Всегда любила атмосферу в редакции после полуночи. Ванильный кофе из автомата, глухой стук клавиш и гул сотен компьютеров удаленщиков, работавших в ночь из дома.
Свой комп я заставляла работать сверхурочно. Обычно я не задерживалась на работе, но эта статья особенная. Заголовок набирала последним, с лёгкой дрожью в пальцах.
"Тени в мраморе: как фонд благоустройства города превратился в личную кассу мэрии". Под ним - три листа текста. Язвительно, четко, все факты - по полочкам.
И в конце имя — журналист Анна Соколова.
За должность журналиста уже отдали душу дьяволу многие, а мне она пока предлагала только бессонные ночи и зарплату, которой хватало разве что оплатить коммуналку да отвратный кофе.
Но это не имело значения. Имели значение документы, которые пизанской стопкой лежали на крою стола. Распечатки банковских выписок, поддельных тендеров, показания "источника, близкого к расследованию" в лице замглавного бухгалтера, который не выдержал угрызений совести под Новый год.
Мой стол был островком хаоса в пустом освещенном неоновыми лампами пространстве. Фотографии чиновников, связанных стрелочками, схемы движения денег, похожие на паутину. В центре паутины — он. Мэр. Улыбающийся с билбордов, пожимающий руки детям на утренниках, открывший новый мост и первым проезжавший по нему на своём бестящем "аурусе".
Сотовый завибрировал, скользя по бумагам. Неизвестный номер.
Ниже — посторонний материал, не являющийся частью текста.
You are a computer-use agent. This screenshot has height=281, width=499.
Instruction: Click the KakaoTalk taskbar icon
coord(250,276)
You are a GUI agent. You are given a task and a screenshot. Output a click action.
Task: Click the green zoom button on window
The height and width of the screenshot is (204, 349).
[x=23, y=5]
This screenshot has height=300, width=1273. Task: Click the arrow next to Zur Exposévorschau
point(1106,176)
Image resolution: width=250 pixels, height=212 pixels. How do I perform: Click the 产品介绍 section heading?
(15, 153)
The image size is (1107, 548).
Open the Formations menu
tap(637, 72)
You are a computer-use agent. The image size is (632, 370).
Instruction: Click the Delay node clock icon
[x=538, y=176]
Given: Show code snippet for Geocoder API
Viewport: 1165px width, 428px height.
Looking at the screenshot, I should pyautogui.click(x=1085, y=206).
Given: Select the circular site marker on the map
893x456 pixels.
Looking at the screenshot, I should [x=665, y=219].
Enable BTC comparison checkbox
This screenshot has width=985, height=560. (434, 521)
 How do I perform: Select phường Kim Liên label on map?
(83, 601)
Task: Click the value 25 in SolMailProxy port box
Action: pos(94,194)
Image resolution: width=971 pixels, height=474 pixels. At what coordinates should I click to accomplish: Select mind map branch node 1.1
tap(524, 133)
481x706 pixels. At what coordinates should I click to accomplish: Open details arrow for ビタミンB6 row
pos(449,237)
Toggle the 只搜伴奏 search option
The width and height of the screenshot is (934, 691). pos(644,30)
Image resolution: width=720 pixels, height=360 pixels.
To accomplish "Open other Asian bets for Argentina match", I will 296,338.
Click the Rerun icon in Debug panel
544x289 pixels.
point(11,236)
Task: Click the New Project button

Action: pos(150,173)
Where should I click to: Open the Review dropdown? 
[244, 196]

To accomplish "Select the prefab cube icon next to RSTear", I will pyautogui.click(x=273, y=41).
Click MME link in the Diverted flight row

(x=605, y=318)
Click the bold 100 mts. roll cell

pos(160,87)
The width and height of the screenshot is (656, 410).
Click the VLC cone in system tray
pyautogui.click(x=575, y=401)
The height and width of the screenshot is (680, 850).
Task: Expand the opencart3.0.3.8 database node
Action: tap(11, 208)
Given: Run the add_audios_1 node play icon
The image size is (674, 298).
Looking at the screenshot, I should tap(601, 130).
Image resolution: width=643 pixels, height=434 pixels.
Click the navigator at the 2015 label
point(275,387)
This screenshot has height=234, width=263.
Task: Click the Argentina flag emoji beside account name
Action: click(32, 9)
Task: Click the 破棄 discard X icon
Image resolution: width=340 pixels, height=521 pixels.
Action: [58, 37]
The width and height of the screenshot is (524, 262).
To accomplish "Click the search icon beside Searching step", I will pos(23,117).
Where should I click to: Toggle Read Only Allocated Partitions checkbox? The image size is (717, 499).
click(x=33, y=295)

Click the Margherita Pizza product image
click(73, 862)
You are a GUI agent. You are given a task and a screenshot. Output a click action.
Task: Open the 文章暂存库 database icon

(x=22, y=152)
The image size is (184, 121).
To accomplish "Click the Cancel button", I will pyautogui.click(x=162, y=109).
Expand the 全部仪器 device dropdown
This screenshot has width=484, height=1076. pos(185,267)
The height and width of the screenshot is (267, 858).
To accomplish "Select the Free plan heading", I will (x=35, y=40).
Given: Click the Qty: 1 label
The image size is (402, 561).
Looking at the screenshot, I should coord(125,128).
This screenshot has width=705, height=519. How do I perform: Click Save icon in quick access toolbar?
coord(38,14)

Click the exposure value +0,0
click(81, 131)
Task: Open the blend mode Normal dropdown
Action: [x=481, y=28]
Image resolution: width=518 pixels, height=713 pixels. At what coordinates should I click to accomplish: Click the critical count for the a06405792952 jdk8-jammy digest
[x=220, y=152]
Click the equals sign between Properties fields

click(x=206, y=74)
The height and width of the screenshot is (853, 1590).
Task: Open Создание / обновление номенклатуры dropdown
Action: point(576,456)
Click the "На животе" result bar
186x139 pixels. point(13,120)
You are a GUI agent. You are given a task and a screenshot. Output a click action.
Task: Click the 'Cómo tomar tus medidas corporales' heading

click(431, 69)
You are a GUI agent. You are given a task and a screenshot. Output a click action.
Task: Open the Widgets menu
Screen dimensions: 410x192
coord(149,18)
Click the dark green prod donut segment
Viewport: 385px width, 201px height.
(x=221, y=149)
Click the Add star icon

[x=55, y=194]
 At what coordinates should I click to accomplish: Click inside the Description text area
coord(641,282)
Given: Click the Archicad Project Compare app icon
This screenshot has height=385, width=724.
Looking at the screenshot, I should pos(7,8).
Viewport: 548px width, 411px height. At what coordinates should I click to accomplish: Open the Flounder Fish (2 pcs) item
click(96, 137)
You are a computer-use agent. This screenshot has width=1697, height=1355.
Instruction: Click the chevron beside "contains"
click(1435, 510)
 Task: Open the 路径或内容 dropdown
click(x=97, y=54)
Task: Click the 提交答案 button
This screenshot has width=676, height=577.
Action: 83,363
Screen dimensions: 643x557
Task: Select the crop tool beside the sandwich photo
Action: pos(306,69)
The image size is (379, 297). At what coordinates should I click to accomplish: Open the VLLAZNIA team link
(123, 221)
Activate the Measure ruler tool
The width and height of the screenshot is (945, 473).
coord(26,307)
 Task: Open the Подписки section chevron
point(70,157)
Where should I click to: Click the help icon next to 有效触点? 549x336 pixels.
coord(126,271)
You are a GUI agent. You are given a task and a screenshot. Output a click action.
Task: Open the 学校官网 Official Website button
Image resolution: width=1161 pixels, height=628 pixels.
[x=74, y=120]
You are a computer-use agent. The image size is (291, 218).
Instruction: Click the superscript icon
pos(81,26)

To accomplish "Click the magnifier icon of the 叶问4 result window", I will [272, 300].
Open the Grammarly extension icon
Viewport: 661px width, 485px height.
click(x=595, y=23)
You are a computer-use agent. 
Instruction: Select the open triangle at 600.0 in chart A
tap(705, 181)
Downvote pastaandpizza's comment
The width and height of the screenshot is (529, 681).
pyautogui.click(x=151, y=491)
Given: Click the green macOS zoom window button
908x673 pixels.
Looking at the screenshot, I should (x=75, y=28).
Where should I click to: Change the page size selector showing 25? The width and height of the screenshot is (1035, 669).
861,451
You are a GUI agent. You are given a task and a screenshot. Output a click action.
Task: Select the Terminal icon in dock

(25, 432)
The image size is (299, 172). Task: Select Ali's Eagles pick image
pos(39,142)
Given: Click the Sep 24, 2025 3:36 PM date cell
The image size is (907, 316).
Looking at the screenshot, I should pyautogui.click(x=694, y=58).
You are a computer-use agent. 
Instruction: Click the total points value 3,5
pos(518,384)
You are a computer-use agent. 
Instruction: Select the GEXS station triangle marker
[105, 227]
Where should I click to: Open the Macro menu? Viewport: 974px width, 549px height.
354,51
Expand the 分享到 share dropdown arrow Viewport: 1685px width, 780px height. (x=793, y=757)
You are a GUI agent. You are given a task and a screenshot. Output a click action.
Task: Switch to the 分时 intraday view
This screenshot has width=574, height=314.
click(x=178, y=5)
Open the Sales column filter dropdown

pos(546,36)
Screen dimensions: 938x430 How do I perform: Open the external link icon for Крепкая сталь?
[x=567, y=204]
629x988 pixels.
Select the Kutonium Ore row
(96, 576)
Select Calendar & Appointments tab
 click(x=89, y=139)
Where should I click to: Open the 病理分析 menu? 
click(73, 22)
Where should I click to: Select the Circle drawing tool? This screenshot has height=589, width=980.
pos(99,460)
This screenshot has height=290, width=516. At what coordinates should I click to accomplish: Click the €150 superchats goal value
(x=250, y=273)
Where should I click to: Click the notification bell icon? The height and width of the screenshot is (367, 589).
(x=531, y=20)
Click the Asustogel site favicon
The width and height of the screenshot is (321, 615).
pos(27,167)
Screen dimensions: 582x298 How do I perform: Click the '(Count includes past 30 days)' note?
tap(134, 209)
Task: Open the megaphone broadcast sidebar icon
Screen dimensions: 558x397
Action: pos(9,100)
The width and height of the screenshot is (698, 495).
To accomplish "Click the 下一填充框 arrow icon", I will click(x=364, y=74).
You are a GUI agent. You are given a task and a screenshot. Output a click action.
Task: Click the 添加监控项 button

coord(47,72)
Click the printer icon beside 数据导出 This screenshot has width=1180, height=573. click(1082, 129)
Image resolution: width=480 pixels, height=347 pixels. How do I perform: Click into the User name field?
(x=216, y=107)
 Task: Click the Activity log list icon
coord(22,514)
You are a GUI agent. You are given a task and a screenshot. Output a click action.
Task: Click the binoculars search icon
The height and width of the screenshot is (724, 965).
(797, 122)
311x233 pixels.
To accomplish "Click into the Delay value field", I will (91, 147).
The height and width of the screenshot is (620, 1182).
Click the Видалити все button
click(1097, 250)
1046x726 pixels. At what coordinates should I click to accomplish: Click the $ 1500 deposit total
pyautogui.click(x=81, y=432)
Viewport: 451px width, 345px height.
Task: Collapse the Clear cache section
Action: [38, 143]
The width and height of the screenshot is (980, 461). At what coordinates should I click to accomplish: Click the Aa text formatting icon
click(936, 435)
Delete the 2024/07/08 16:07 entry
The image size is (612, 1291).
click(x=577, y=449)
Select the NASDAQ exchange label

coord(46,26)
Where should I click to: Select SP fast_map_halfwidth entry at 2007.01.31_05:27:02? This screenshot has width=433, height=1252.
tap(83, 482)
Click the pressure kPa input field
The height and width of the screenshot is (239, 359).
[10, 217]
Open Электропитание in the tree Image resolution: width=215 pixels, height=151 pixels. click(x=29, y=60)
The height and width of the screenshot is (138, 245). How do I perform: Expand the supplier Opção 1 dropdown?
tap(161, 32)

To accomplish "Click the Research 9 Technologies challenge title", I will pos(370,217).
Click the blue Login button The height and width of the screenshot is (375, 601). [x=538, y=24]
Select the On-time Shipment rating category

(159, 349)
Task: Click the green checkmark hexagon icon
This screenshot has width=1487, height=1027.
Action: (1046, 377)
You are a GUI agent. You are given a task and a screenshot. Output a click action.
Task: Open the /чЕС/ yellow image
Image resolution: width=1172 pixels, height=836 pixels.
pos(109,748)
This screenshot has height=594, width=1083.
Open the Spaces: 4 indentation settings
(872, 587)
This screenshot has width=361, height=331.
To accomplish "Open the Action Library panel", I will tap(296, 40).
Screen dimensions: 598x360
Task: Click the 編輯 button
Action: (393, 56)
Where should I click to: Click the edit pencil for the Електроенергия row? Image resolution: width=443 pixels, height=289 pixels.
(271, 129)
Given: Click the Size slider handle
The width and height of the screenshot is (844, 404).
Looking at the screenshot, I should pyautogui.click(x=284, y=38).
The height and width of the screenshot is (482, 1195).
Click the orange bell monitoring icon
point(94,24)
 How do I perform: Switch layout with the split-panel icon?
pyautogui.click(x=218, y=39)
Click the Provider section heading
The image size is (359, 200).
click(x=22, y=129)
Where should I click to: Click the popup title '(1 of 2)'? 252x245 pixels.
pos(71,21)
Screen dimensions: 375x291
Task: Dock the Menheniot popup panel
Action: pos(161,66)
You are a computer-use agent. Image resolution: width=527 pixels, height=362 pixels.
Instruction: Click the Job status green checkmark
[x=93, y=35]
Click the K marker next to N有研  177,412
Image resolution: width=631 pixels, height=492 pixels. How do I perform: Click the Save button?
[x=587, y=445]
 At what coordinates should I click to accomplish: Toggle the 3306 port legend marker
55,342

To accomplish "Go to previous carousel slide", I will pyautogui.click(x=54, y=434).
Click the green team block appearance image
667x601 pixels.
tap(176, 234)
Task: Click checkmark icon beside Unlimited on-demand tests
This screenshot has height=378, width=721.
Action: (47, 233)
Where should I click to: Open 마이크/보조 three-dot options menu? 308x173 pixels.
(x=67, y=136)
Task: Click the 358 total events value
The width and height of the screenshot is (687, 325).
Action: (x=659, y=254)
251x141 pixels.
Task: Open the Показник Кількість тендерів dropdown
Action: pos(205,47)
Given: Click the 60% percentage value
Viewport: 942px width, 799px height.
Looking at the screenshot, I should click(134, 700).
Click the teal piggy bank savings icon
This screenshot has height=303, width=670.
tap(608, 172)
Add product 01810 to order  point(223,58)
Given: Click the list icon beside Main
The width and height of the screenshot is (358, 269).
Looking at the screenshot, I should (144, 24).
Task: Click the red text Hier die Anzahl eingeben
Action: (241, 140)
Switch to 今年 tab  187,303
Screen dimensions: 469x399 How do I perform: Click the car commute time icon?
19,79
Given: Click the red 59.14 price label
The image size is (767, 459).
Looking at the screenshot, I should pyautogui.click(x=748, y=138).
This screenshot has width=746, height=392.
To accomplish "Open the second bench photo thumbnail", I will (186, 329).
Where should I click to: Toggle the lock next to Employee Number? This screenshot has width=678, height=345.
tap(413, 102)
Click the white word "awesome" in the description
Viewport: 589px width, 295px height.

— Соколова, — ответила я, не отрывая глаз от абзаца про фиктивный ремонт школы.
— Анна Викторовна, — голос был приятным, бархатистым, таким знакомым. В редакции будто резко включили кондей, ноги заледенели. — Вы работаете допоздна. Усердно.
Я с силой сжала телефон, да так, что пальцы заболели.
— Кто это?
Ответ я знала, и он знал, что я знаю.
— Друг. Хорошо относящийся к вам друг. Хотел бы предложить вам сделку. Вы заканчиваете этот… творческий порыв. Появилась должность пресс-секретаря в очень перспективной структуре. Зарплата на порядок выше. И, что важнее, перспективы. Вместо того, чтобы копаться в грязном белье, вы сможете его… стирать. Или, лучше сказать, отбеливать.
Это была не угроза, а деловое предложение.
— Мое белье чистое, — сказала я, удивляясь собственному спокойствию. — А ваше, судя по всему, уже не отстирать. Только выбросить. Вместе с владельцем.
На другом конце трубки медленно выдохнули. — Очень жаль. Вы талантливы. Глупы, но талантливы. Знаете, мрамор, из которого построена городская мэрия — очень скользкий материал. И очень твердый.
В трубке щелкнуло и пошли гудки. Связь прервалась.
Сердце колотилось где-то в горле. Я посмотрела на статью. Она была готова. Черновик лежал на флешке, в облаке и в почте у главреда, с пометкой «публиковать в случае моего исчезновения». Старомодные методы защиты, но они работали.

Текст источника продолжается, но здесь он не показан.